Task to carry out
Go through the records and extract every line with the word "computer".

[Records from a data collection]
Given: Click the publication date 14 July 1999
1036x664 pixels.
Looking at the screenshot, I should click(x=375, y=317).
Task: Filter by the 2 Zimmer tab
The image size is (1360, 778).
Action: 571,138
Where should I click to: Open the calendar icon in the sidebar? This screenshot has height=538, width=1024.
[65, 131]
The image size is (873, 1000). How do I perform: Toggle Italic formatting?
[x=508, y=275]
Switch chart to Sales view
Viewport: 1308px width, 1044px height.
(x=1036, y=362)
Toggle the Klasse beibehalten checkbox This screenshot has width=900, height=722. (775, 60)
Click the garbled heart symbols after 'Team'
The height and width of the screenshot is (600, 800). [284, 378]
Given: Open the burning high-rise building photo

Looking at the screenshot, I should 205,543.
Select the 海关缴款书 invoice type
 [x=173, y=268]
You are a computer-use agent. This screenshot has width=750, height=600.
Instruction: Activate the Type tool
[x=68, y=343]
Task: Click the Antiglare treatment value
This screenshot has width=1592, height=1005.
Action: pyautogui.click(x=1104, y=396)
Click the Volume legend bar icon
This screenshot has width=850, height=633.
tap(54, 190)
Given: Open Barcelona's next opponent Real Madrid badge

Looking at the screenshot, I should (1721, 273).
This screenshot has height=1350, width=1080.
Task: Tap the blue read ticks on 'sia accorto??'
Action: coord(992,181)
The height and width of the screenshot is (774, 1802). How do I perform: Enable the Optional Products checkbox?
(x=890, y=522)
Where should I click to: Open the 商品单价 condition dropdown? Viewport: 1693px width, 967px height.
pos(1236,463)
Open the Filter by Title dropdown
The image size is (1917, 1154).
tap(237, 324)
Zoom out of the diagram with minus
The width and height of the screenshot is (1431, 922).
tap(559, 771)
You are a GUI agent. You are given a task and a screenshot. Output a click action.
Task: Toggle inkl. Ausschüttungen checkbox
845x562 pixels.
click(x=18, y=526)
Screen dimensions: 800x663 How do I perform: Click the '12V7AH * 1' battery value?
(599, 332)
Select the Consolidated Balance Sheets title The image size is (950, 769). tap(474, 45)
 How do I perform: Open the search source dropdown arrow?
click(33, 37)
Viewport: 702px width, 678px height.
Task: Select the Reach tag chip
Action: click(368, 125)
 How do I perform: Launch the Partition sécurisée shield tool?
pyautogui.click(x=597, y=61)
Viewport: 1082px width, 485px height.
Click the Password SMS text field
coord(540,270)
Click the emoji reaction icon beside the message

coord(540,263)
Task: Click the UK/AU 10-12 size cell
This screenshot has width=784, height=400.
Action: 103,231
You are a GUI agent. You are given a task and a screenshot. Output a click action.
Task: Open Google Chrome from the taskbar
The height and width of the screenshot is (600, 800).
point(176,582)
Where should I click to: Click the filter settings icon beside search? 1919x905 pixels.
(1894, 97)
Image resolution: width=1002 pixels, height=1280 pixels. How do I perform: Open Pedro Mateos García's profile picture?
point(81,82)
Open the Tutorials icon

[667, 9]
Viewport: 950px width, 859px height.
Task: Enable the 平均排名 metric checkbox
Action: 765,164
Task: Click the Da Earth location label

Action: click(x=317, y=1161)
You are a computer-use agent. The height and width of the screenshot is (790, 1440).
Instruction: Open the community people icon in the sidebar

Answer
You are a computer-use agent. This screenshot has width=750, height=600.
You are a computer-use agent. The height and width of the screenshot is (790, 1440).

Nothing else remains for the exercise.